Be competitive globally, zimbabwean firms told to cope with EPA agreement

By Golden Sibanda

Firms have been warned to ensure they are globally competitive ahead of the 2013 deadline when 45 percent of goods from the European Union start entering Zimbabwe duty-free.

The call was made by Confederation of Zimbabwe Industries vice president Mr Joseph Kanyekanye at a workshop to discuss export opportunities and benefits that firms could derive under Interim Partnership Agreements with EU and Comesa trade protocols.

His remarks came amid indications industry was not fully conversant with protocols and implications of trade agreements the Government has been negotiating regionally and internationally.

Mr Kanyekanye warned that while Economic Partnership Agreements with the EU presented opportunities to local firms, the trade pacts were a worrisome competition threat.

Local producers, he said, would be greatly disadvantaged by the fact that the economy is taking off from a very low base after difficulties of the last decade, which undermined their efficiency.

He said 2013 looked like a long time to come, but with challenges besetting local firms, they could be caught on the wrong footing.

"Considering challenges that local firms are faced with regarding low capacity utilisation and old equipment, the EPAs are a challenge; in fact, they are a threat.

"If you (local companies) that are not competitive do not take measures to be globally competitive, you will be in trouble," said Mr Kanyekanye.

Unlike local firms, he said, EU producers could obtain low cost funding, more efficient production equipment and technology, thus attaining better economies of scale.

One of the major constraints that local firms faced related to unavailability of affordable long-term financing and antiquated production machinery whose efficiency had hugely deteriorated.

Mr Kanyekanye suggested that the full EPA be renegotiated to include contingent provisions in case local industry is not ready for 45 percent liberalisation of the local market by the 2013 deadline.

Forty-five percent of EU goods will enter the local market duty-free in 2013 while the percentage threshold would rise to 80 percent by 2022.

Currently, local goods enter the EU on a quota free basis, except sugar.

CZI said EU threats presented a challenge for local firms to raise their competitiveness to remain relevant on the global market.

After all, said Mr Kanyekanye, when the economy fully recovers to the levels of 1996, the country would require bigger export markets.

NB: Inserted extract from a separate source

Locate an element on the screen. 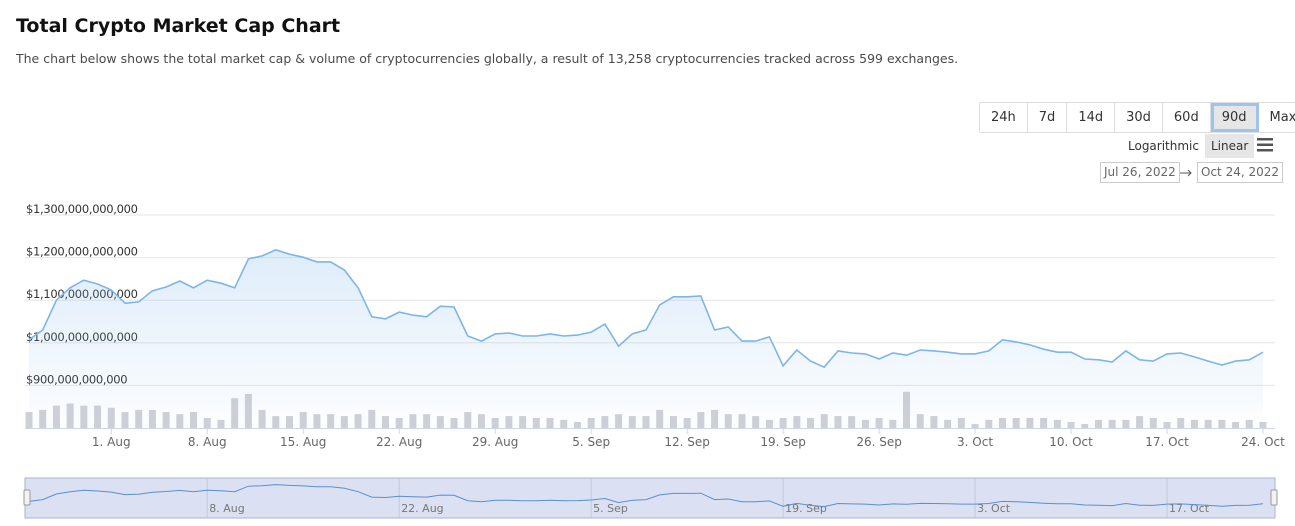  navigator-label: 3. Oct is located at coordinates (994, 508).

However, it emerged that despite the many meetings to discuss implications, opportunities and benefits local firms could derive from trade agreements being negotiated, there was still confusion among delegates attending the discussions over the trade pacts.

Mrs Angelica Katurusa, a senior official in the Ministry of Regional Integration and International Cooperation, said the problem was that companies were not represented at the highest level at forums that discuss trade agreements being negotiated by Government.

She also lamented the fact that most local companies did not have export managers who should make effective use of information on trade agreements that the Government was negotiating.

"Most representatives sent by companies to discussions such as these ones are too junior and are not the same people sent by companies when similar trade discussions are organised in future," she said.

The workshop also discussed implications and export opportunities under Comesa as Zimbabwe ponders whether to join the Comesa Customs Union or the Sadc Free Trade Area, which shall have different common tariff and trade protocol structures.

The Comesa Customs Union was launched in Zimbabwe last year, but members are yet to realign their tariff systems with the agreed ones and the regional body is still to agree on a common trade policy with the rest of the world.